Pobreza de tempo, a nova doença feminina
A escassez de tempo e a renda mais baixa das mulheres as predispõem a uma atitude negligente com a própria saúde
Há, de fato, uma relação entre mulheres e pobreza: a vida das mulheres em posição marginalizada na sociedade é muito mais difícil do que da população em geral e tal condição aumenta a incidência de transtornos mentais neste grupo.
Uma realidade comum em todos os continentes é que mulheres despendem quantidade expressiva de horas do seu dia em atividades de trabalho não remunerado com os cuidados da casa e dos dependentes da família. Garotas entre 10 e 14 anos gastam, em média, 50% a mais de tempo auxiliando nos afazeres domésticos do que garotos de mesma idade. Mulheres adultas gastam entre 2 e 3,4 vezes mais horas por dia em trabalhos não remunerados em comparação aos homens. Mesmo com o aumento da participação feminina na força de trabalho, a atividade doméstica continua majoritariamente sob sua responsabilidade. A alocação desigual do trabalho doméstico não remunerado, baseada no gênero, representa uma dupla obrigação para as mulheres que também participam da renda familiar, deixando-as com pouco ou nenhum tempo para si. A este fenômeno denominamos pobreza de tempo.
A escassez de tempo e a renda mais baixa predispõem a uma atitude negligente com a própria saúde. São justamente as mulheres pobres que buscam menos os serviços de saúde em comparação à população geral. Isso implica maior descontrole de doenças crônicas, a não realização de exames preventivos, além de comprometimento do acompanhamento pré-natal de seus filhos.
Há também, pela falta de tempo e renda, maior tendência ao surgimento de hábitos alimentares não saudáveis e ausência de práticas esportivas e de lazer. Tais atividades estão associadas com a formação da identidade do indivíduo e de sua autoafirmação perante toda a sociedade. Quando presentes, auxiliam na capacidade da pessoa em lidar com períodos de estresse e geram ganhos de produtividade no trabalho e nas relações interpessoais.

DADOS FORNECIDOS:
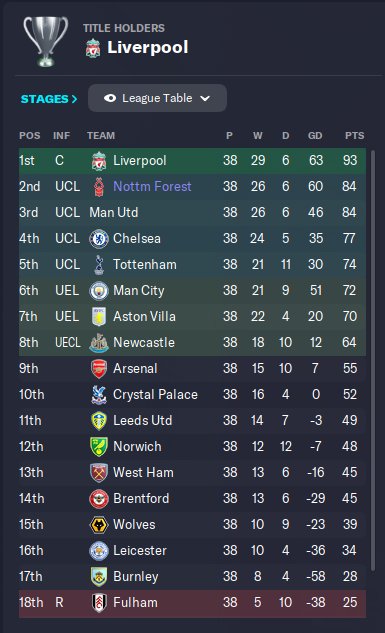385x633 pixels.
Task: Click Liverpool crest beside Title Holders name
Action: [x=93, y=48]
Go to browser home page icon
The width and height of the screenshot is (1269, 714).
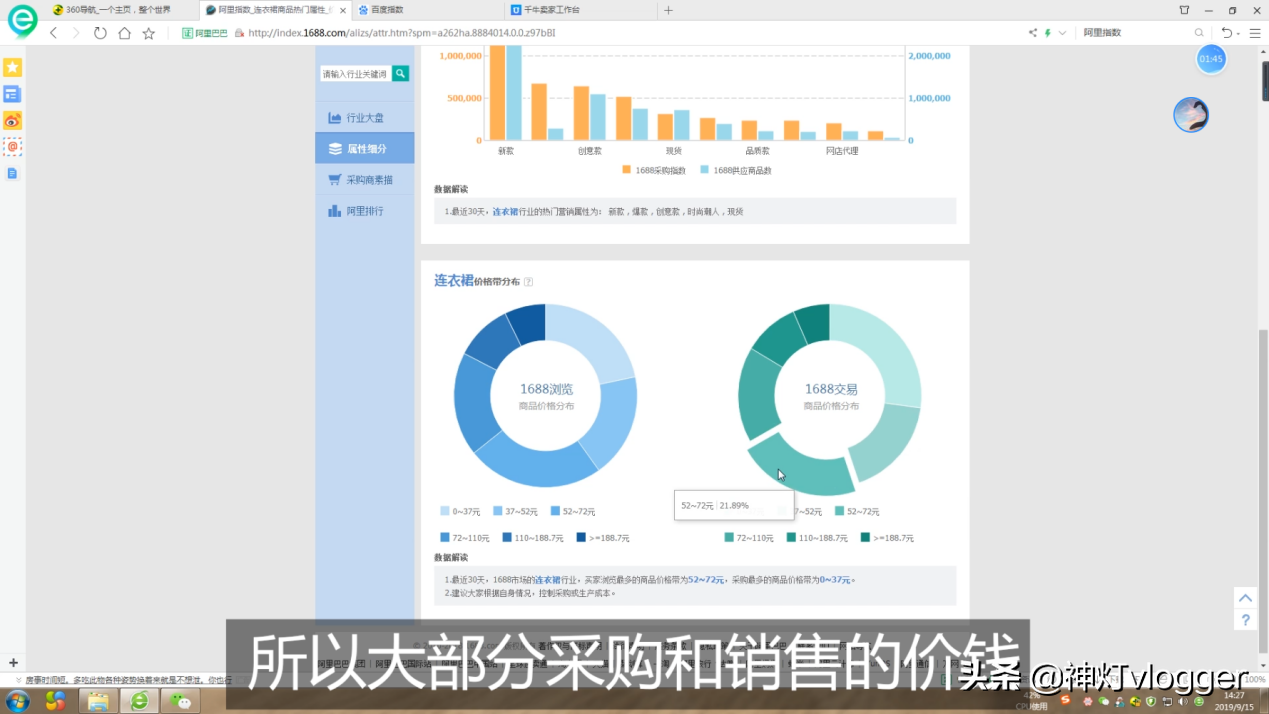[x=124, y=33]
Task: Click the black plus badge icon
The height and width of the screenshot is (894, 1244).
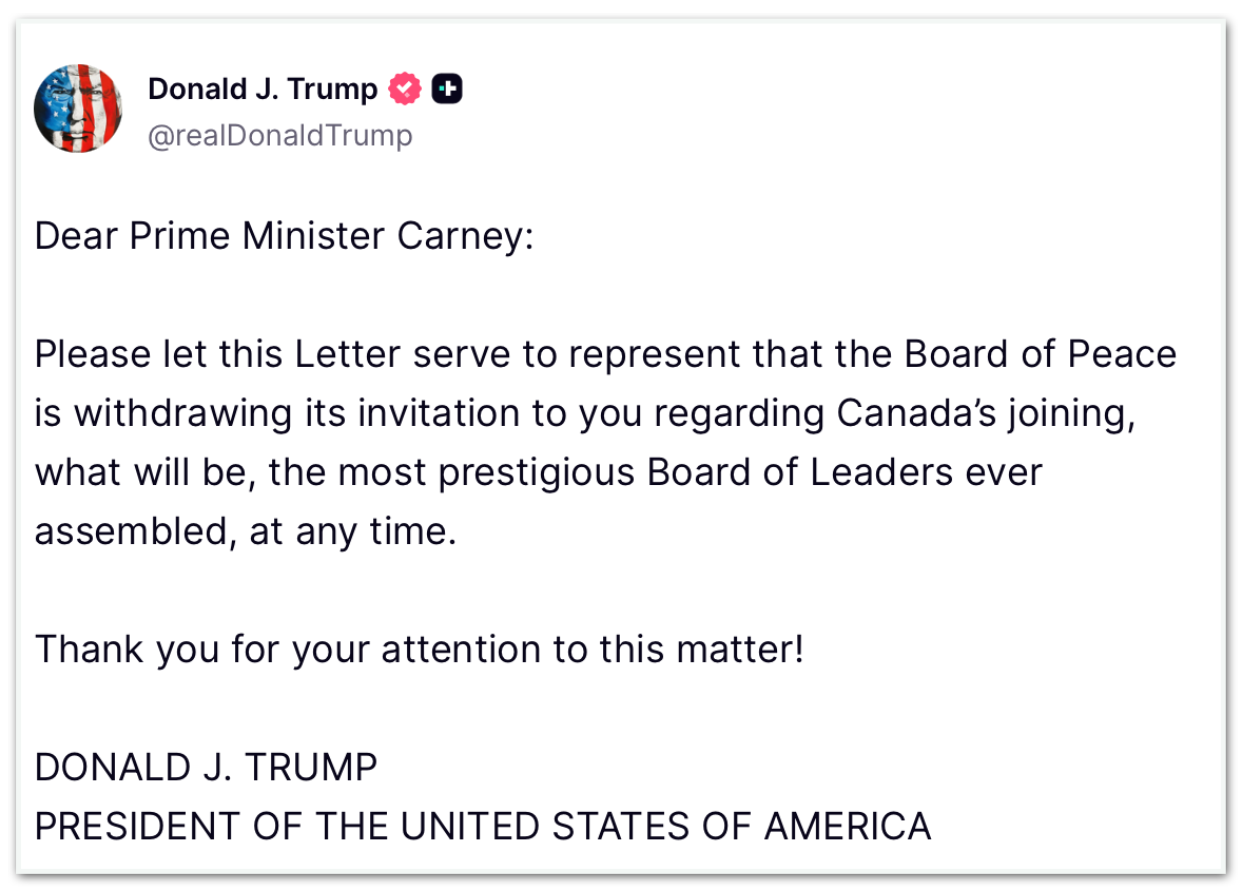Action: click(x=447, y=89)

---

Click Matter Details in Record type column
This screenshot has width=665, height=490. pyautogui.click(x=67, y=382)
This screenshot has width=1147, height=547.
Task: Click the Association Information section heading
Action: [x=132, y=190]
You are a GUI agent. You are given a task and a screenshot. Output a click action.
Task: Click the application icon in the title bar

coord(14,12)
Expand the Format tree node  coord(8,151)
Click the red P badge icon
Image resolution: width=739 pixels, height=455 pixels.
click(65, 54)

* * *

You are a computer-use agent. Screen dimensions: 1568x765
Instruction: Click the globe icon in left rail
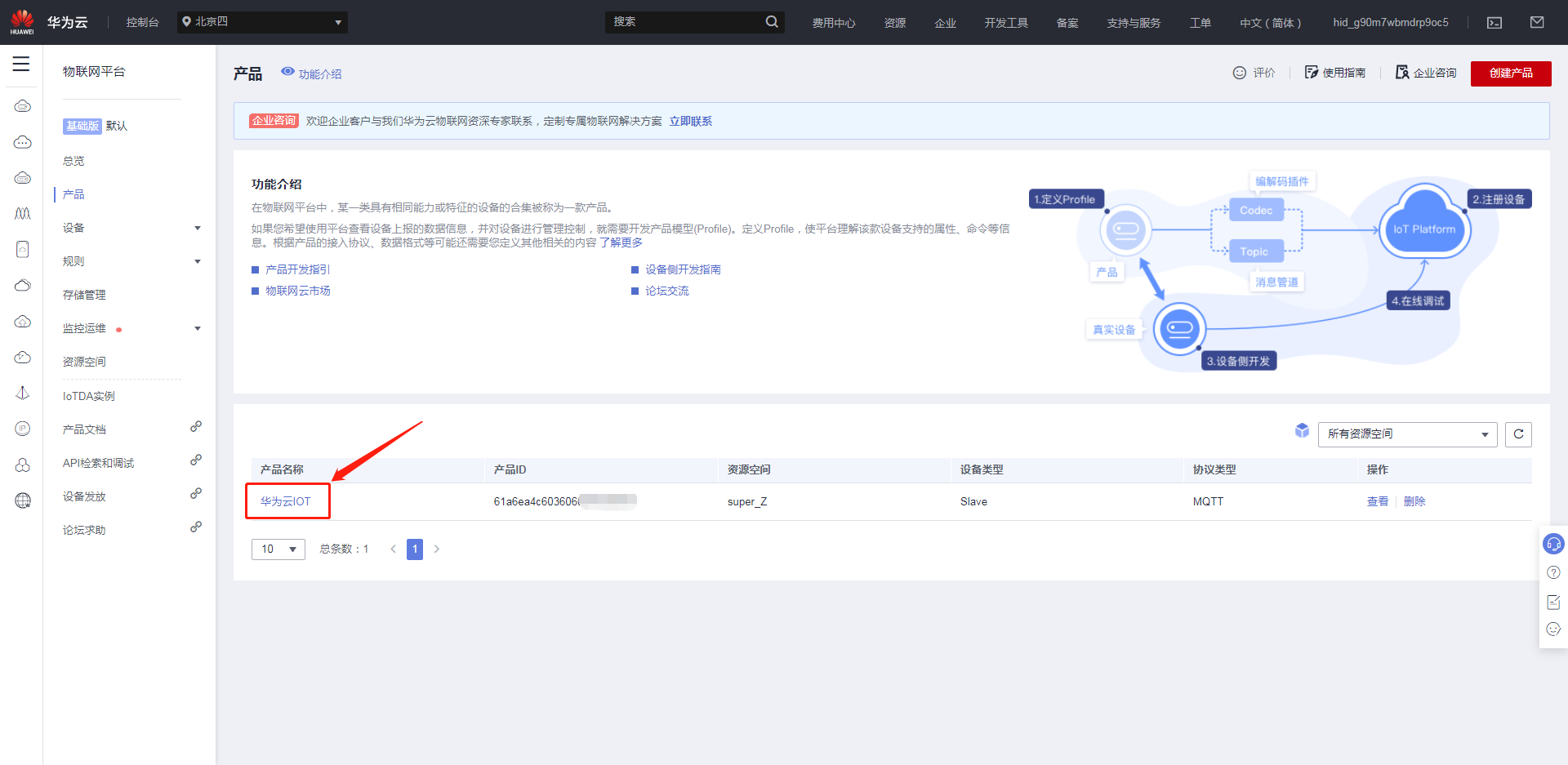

APLIQUE A LEITURA:
1/ Copie do texto sobre pobreza de tempo, sem nenhuma alteração, o trecho que começa nas palavras "Há também, pela" e termina depois de "nas relações interpessoais.".
2/ Com base no texto sobre pobreza de tempo, explique em até três frases por que as mulheres tendem a ter uma atitude negligente com a própria saúde.

RESPOSTAS:
1/
Há também, pela falta de tempo e renda, maior tendência ao surgimento de hábitos alimentares não saudáveis e ausência de práticas esportivas e de lazer. Tais atividades estão associadas com a formação da identidade do indivíduo e de sua autoafirmação perante toda a sociedade. Quando presentes, auxiliam na capacidade da pessoa em lidar com períodos de estresse e geram ganhos de produtividade no trabalho e nas relações interpessoais.

2/ A escassez de tempo e a renda mais baixa as predispõem a essa atitude. A divisão desigual do trabalho doméstico não remunerado, baseada no gênero, impõe uma dupla obrigação às mulheres que também participam da renda familiar e as deixa com pouco ou nenhum tempo para si.